[Start of Attachment]
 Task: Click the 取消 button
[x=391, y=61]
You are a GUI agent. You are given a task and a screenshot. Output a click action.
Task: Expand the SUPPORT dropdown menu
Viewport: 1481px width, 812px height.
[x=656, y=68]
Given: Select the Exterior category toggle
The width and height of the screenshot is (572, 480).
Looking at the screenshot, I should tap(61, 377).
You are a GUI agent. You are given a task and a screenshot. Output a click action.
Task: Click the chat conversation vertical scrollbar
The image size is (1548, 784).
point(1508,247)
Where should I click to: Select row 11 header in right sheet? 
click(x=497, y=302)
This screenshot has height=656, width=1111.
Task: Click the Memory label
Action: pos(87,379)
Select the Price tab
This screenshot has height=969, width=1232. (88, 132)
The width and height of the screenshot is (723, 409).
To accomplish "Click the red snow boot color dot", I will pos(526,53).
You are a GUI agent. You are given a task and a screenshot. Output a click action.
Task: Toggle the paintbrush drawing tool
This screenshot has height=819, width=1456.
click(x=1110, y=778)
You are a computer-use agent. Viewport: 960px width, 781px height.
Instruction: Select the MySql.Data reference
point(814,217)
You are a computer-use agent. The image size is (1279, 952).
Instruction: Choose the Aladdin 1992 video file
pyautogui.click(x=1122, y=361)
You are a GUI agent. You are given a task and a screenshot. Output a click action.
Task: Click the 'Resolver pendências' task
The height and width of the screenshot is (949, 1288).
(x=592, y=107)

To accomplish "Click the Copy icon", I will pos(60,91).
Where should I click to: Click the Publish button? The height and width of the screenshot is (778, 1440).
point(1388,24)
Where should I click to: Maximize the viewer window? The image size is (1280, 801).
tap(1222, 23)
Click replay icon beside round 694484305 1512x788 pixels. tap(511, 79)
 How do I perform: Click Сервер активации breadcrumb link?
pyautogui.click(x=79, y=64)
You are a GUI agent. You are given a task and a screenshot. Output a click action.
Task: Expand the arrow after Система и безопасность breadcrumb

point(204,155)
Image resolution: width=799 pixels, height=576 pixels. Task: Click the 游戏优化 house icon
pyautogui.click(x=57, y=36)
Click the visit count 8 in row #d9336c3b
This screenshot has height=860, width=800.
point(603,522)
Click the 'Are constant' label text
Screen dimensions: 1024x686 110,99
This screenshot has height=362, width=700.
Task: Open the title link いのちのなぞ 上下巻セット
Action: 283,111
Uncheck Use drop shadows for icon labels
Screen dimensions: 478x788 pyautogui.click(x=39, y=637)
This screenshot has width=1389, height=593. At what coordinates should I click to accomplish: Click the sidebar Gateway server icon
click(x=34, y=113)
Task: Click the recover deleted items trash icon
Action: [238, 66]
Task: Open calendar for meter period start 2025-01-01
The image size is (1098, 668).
[End of Attachment]
**Prompt**
Each line of the entries above that includes the string "will" should be copied out.

**Answer below**
To accomplish "Click the red snow boot color dot", I will pos(526,53).
To accomplish "Click the Copy icon", I will pos(60,91).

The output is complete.